>> START EXTRACTED ENTRIES

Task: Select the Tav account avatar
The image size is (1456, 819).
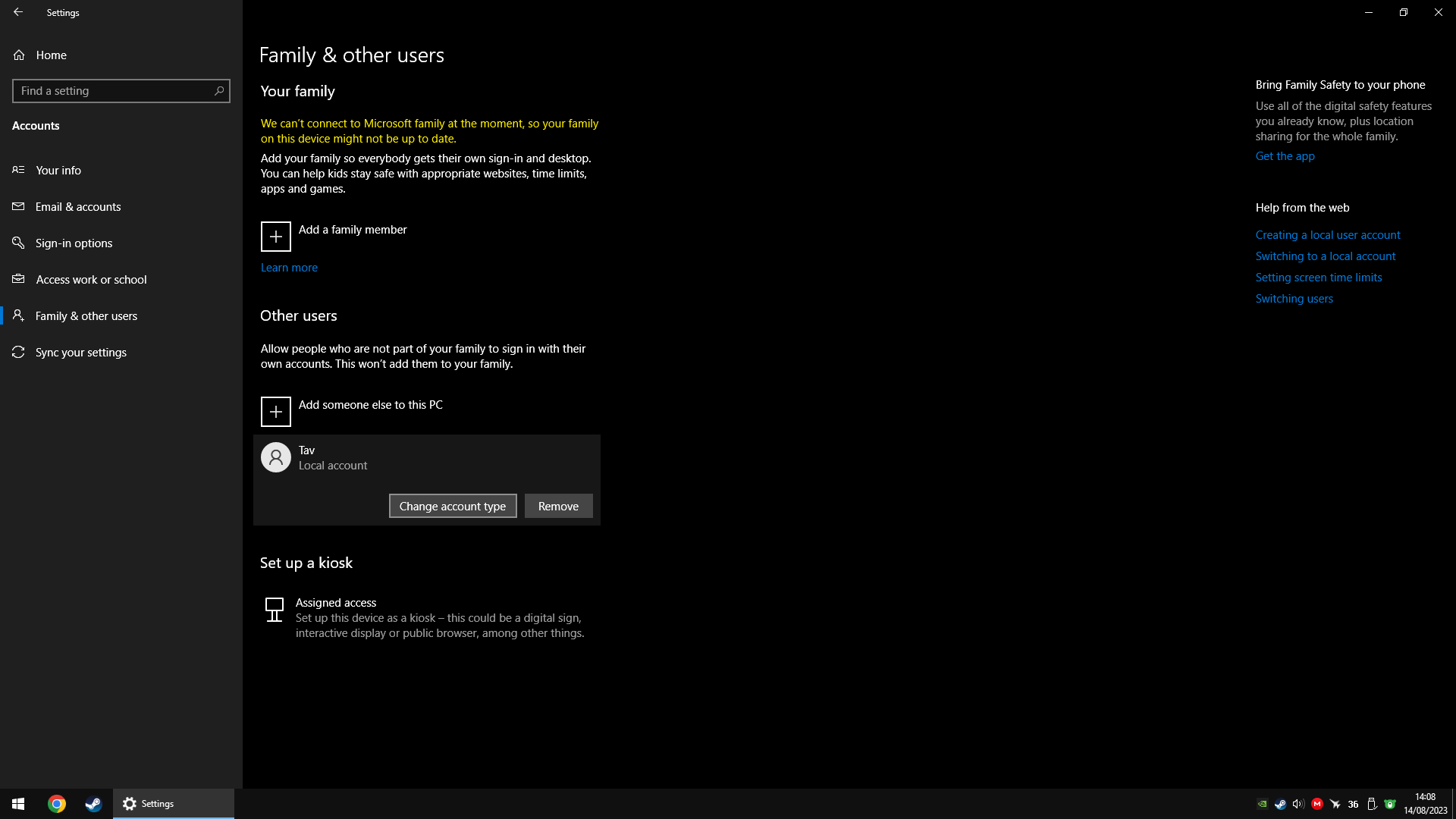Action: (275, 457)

>> END EXTRACTED ENTRIES
>> START EXTRACTED ENTRIES

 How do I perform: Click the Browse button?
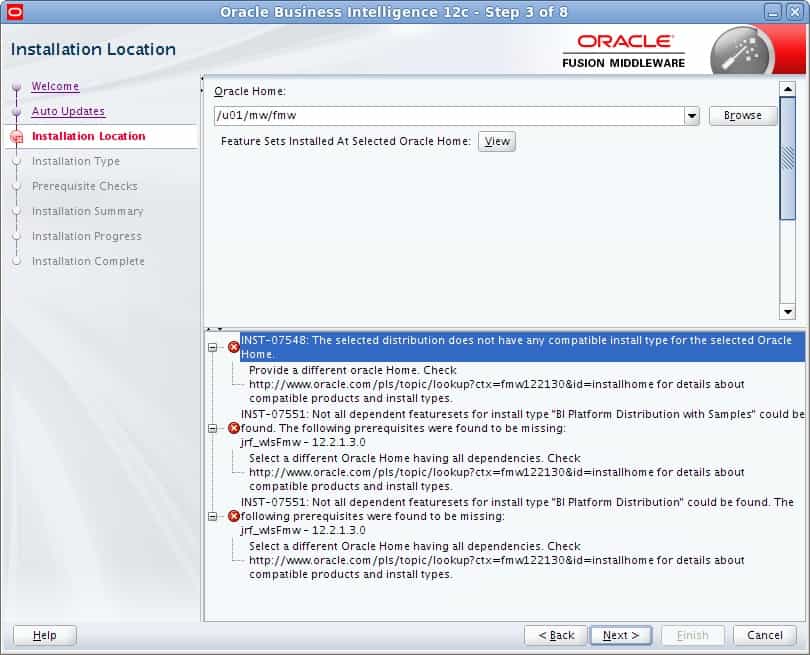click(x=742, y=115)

>> END EXTRACTED ENTRIES

*OBJECTIVE*
Convert the listing from the line with "Task: Select the Tav account avatar" through the line with "Action: (275, 457)" into a Markdown table with columns Row and Line, numbering each row and omitting blank lines. Exclude the pictures from the table.

*COMPLETE OUTPUT*
| Row | Line |
|---|---|
| 1 | Task: Select the Tav account avatar |
| 2 | The image size is (1456, 819). |
| 3 | Action: (275, 457) |